Vincent : En effet. L’une des thèses du livre est qu’il existe de nombreux parallèles, mais aussi des différences. D’où le titre. L’histoire ne se répète jamais de la même manière. Les formations d’extrême droite d’aujourd’hui prospèrent dans
un autre contexte. Dans l’entre-deux-guerres, il n’y avait pas de mondialisation telle que nous la connaissons aujourd’hui. Les phénomènes mondiaux — vagues de migration, réchauffement climatique, chocs économiques ou
pandémie — ont remis en question les relations, et la sécurité liée à « l’ancien monde ». Les identités collectives traditionnelles de l’après-guerre ont été pulvérisées au fil des ans. Des décennies de politique et d’idéologie néolibérales ont fait voler en éclats les ancrages historiques. Cela crée un bouleversement et un vide que les politiciens d’extrême droite exploitent, en remplaçant le social par l’identitaire. Ce qui conduit à l’exclusion.

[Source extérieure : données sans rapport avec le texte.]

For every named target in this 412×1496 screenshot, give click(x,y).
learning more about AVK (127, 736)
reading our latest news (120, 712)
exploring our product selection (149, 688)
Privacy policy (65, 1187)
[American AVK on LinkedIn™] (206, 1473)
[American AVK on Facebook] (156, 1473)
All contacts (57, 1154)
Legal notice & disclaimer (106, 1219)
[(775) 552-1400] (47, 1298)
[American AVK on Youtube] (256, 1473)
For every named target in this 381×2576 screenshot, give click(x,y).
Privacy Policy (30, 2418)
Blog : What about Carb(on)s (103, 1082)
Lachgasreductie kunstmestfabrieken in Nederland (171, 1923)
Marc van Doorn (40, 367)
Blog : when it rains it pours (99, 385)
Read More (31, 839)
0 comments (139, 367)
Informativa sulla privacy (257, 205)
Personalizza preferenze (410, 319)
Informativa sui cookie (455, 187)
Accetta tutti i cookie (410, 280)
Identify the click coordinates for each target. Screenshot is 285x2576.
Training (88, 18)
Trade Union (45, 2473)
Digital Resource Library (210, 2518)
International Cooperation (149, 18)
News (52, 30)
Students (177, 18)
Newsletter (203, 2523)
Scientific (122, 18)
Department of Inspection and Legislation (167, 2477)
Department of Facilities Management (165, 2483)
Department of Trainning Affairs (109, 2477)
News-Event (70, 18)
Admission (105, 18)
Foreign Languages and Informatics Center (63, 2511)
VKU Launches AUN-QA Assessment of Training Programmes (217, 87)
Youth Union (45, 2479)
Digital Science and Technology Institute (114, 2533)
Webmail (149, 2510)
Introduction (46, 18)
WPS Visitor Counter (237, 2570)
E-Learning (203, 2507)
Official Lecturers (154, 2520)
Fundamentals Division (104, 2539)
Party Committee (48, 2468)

Des décennies de politique et d’idéologie néolibérales ont fait voler en éclats les ancrages historiques.
Vincent Scheltiens
Vous allez droit au but dans cet ouvrage.
Bruno : Oui, car il est extrêmement important d’évaluer précisément l’ennemi. Les mouvements politiques d’extrême droite sont par nature l’ennemi des syndicats libres et indépendants. C’est encore plus vrai lorsque ces syndicats osent être combatifs. Nous n’inventons rien. L’extrême droite le dit elle-même explicitement. Les syndicats libres et militants sont une épine dans le pied de l’extrême droite, qui aspire essentiellement à une société corporatiste.
Pourtant, l’extrême droite aime prétendre qu’elle est « sociale ».
Bruno : C’est vrai. Le Vlaams Belang, par exemple, aime se présenter comme un parti social. Il utilise presque un langage syndical dans leur revendications : une pension minimale de 1.500 €, des salaires plus élevés ou une sécurité sociale plus forte. Ce sont nos exigences. Cependant, il y a des signes qui ne trompent pas. Tout d’abord, la réalité montre que les mandataires du VB — tout comme ceux de la N-VA d’ailleurs — votent invariablement contre le progrès social dans les différents parlements. Deuxièmement, l’extrême droite veut limiter le progrès social à son « propre peuple ». Nous appelons cela le nativisme social. Les prestations sociales ne seraient accessibles qu’à ceux qui
appartiennent au « bon » groupe identitaire. La question se pose alors de savoir à quoi le Vlaams Belang doit son succès électoral : à son discours raciste ou à la fine couche de vernis social qui le recouvre ?
Pour les élections de 2019, le parti a beaucoup misé sur ce second aspect.
Ce succès électoral n’est pas encore vrai en Wallonie, du moins pour l’instant ?
Vincent : Tous les partis d’extrême droite en Europe ont leurs propres caractéristiques, qui les font prospérer, dans les zones où ils se sont formés. Ce n’est pas encore le cas en Wallonie. Les formations d’extrême droite qui y sont apparues ressemblent souvent à de mauvaises copies de l’extrême droite française.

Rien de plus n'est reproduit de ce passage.